The bikers joined us up at the bar. They looked considerably less threatening as they bobbed their heads to the song’s melody. One of them even had a twinkle in his eye that reminded me of my late grandpa, if Gramps had had a tattoo on his shoulder of a cobra sinking its fangs into a heart while an eagle dug its claws into the cobra’s coils.

Cobra Tattoo caught me staring and smiled. “Ah, I see that old bit of ink’s caught your eye. A little souvenir from my own piece of heartbreak.” His eyes grew misty. “Juniper Raleigh, her name was, and I thought she set the stars in the sky. Hair like a bonfire and eyes like fireworks. I courted her for damn near five years before she’d say yes to a night at the pictures, but in the end she said yes to marriage too.”

“That doesn’t sound too heartbreaking,” I said, my tongue loosened by the tequila. “Did she break up with you or something?”

“The cancer took her,” he said simply. “Over in a year. Hell of thing.”

“Oh,” I said. I felt like the world’s biggest jerk. “Sorry for…well, I guess I didn’t say that too respectfully.”

“I was only nineteen, and I thought the world had come crashing down,” he said with a forgiving smile. “And it had. It always does, with heartbreak. Other people might not be able to see it, but when your heart’s in pieces it’s like your own personal Armageddon. I’m not going to hold a bit of blunt speaking against someone who’s standing on such trembling ground.”

His simple acceptance threatened to bring tears to my eyes.

“It’s—a guy,” I blurted, surprising myself. “I love—no, no, I don’t. There’s no way I love him. I’ve only just started to know him. But I wanted to get to know him. I wanted to find out if I could have loved him, really loved him. I wanted that chance. And now it’s just…” My hand was trembling on the counter. “It’s just gone.”

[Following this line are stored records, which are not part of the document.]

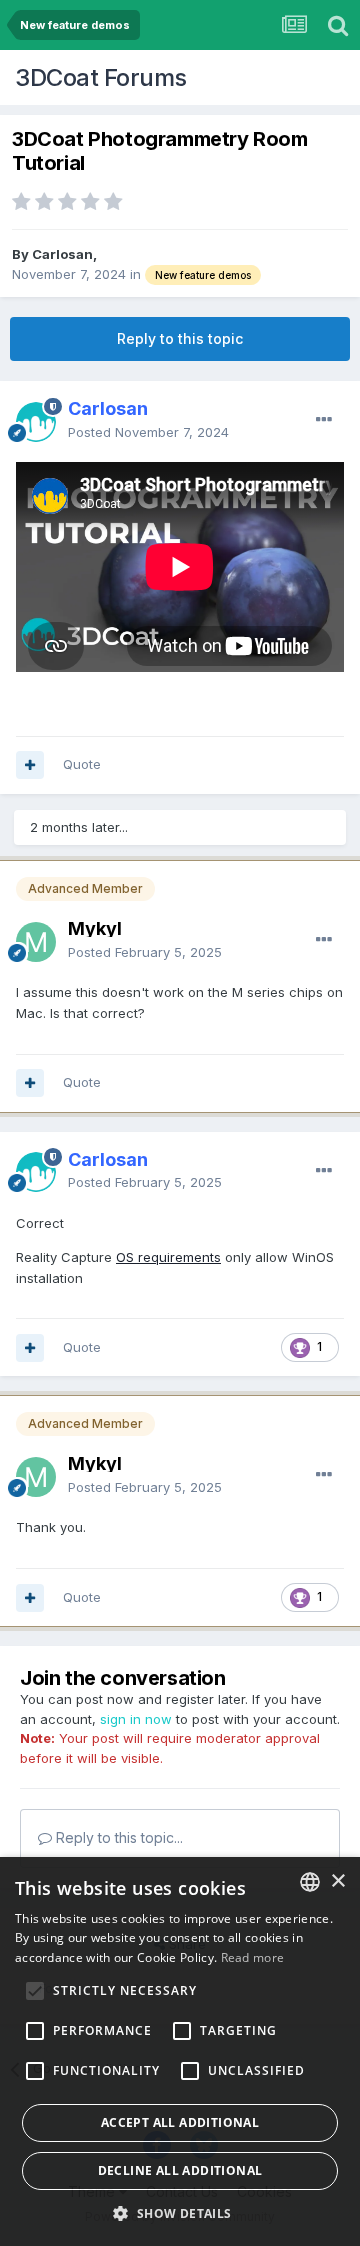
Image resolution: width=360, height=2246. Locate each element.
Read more (253, 1957)
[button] (179, 2213)
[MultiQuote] (30, 765)
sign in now (136, 1719)
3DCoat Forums (101, 77)
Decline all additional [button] (180, 2170)
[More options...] (324, 420)
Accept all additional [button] (180, 2122)
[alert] (180, 2051)
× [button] (337, 1881)
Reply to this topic (180, 338)
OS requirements (168, 1257)
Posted (148, 432)
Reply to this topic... (117, 1837)
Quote (82, 764)
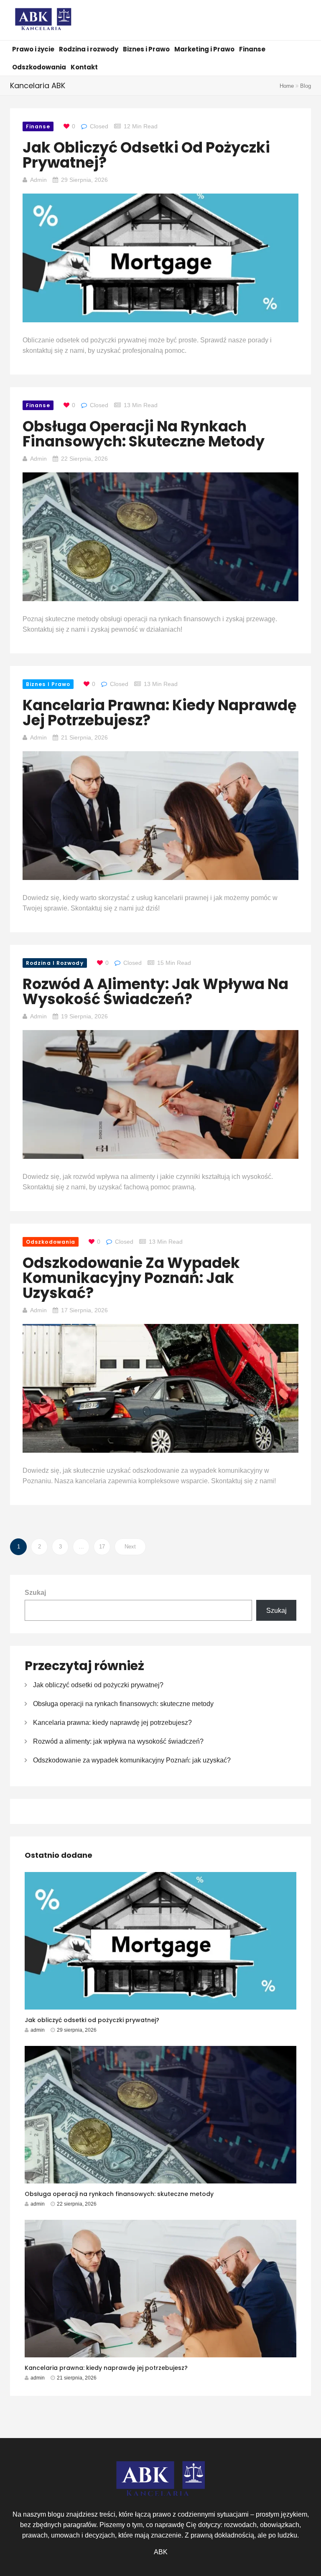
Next (130, 1546)
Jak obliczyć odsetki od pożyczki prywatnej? (146, 155)
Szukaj (35, 1592)
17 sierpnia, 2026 (84, 1310)
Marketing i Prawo (204, 49)
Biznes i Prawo (146, 49)
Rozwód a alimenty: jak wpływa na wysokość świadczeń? (155, 991)
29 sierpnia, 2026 (84, 179)
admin (38, 179)
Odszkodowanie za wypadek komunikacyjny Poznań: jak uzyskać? (131, 1277)
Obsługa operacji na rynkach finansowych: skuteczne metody (144, 433)
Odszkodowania (39, 67)
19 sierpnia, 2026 (84, 1016)
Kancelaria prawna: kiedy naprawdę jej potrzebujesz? (160, 712)
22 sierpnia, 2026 (84, 458)
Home (287, 86)
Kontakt (84, 67)
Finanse (252, 49)
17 (102, 1546)
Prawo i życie (33, 49)
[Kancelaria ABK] (43, 21)
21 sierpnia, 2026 (84, 737)
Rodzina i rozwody (88, 49)
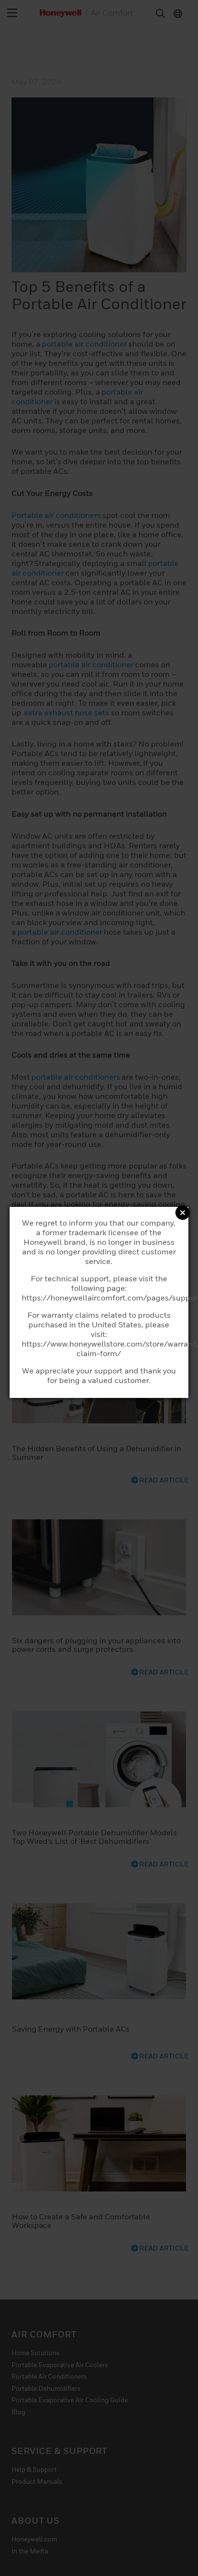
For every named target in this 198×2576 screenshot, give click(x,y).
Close (182, 1212)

Shit, this wasn’t what I needed. I wanted a raucous night out, the sweet numbing of liquor, not a drunken crying fest. One more shot ought to do it

I reached for the tequila but Cobra Tattoo made a gesture like I was reaching for a live cobra, and I stopped. He strode over and took a sip from the glass; grimaced.

“Dwayne, you letting her drink this hogwash?”

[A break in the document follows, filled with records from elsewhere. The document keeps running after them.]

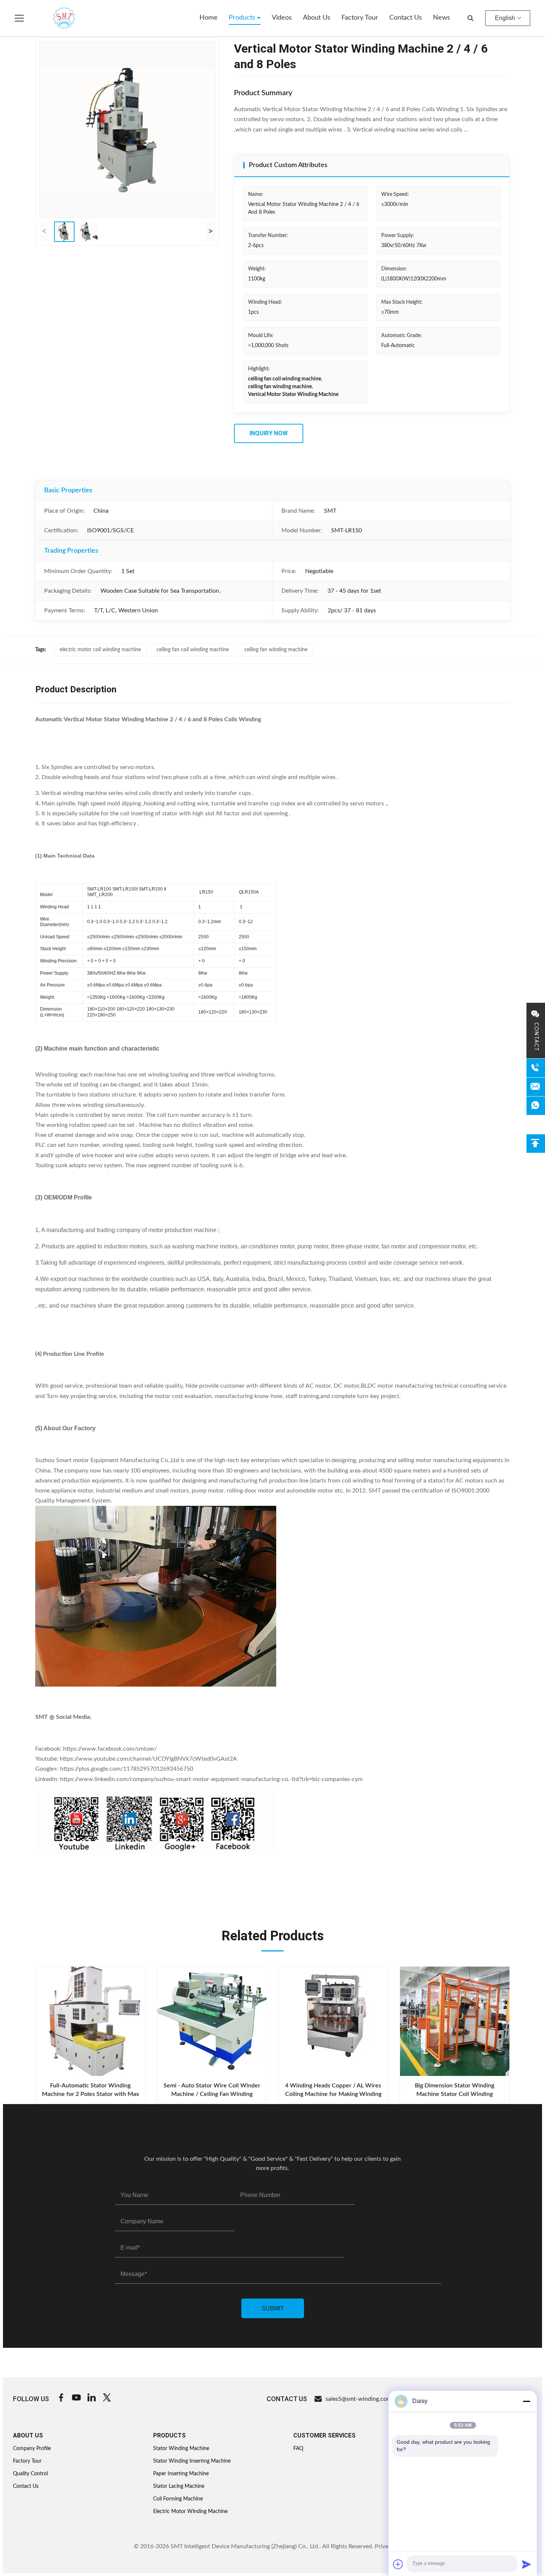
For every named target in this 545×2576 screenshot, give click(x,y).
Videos (282, 17)
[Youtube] (76, 2399)
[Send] (526, 2564)
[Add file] (398, 2564)
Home (208, 17)
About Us (316, 17)
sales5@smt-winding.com (359, 2399)
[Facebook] (61, 2399)
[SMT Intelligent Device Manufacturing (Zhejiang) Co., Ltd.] (53, 18)
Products (243, 17)
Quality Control (30, 2473)
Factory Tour (359, 17)
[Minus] (526, 2401)
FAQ (298, 2448)
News (441, 17)
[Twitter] (107, 2399)
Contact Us (405, 17)
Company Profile (32, 2448)
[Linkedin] (91, 2399)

The bartender—Dwayne, apparently—shrugged. It was a shrug with a slightly defensive look. “Figured she was old enough to pick her poison.”

“There’s poison and then there’s poison.” Cobra Tattoo shook his head at me severely, or it would have been severely if that kind twinkle in his eyes hadn’t made him look like a down on his luck cross between Santa Claus and Dumbledore. “Girlie, this tequila’s no good. Not that I’m a fan of tequila much in the first place, but this label? The things they do to an agave plant would make you cry. For heartbreak you don’t want nothing but the best to ease that pain, make it burn across your heart before it can fade away.”

Normally I bristled at this much intimation that I didn’t know what I was doing, but he spoke so earnestly that I couldn’t bring myself to bite his head off. “Okay. What tequila should I drink then?”

“Shouldn’t be drinking no tequila at all! That’s a drink for gals who go on spring break and show off their titties for a free T-shirt, not a serious stand-up gal like you.” He clasped my hand like he was trying to pull me free from quicksand. “You need Knox bourbon. Best in the South.”

Despite all the talk of heartache, the friendly conversation had been keeping a portion of the pain at bay.

Until I heard Hunter’s last name.

Pain lanced through me like a sword, shot through with the memory of his scent and the touch of his mouth.

The way he said my name, the way I had wanted to hear him say my name

Great. Even in a hick bar, I couldn’t escape Hunter.

“No thanks,” I said.

My voice had come out clipped and cold, and I saw a faint start of surprise from most of the biker guys and the bartender, but Cobra Tattoo’s expression of kind joviality never faltered.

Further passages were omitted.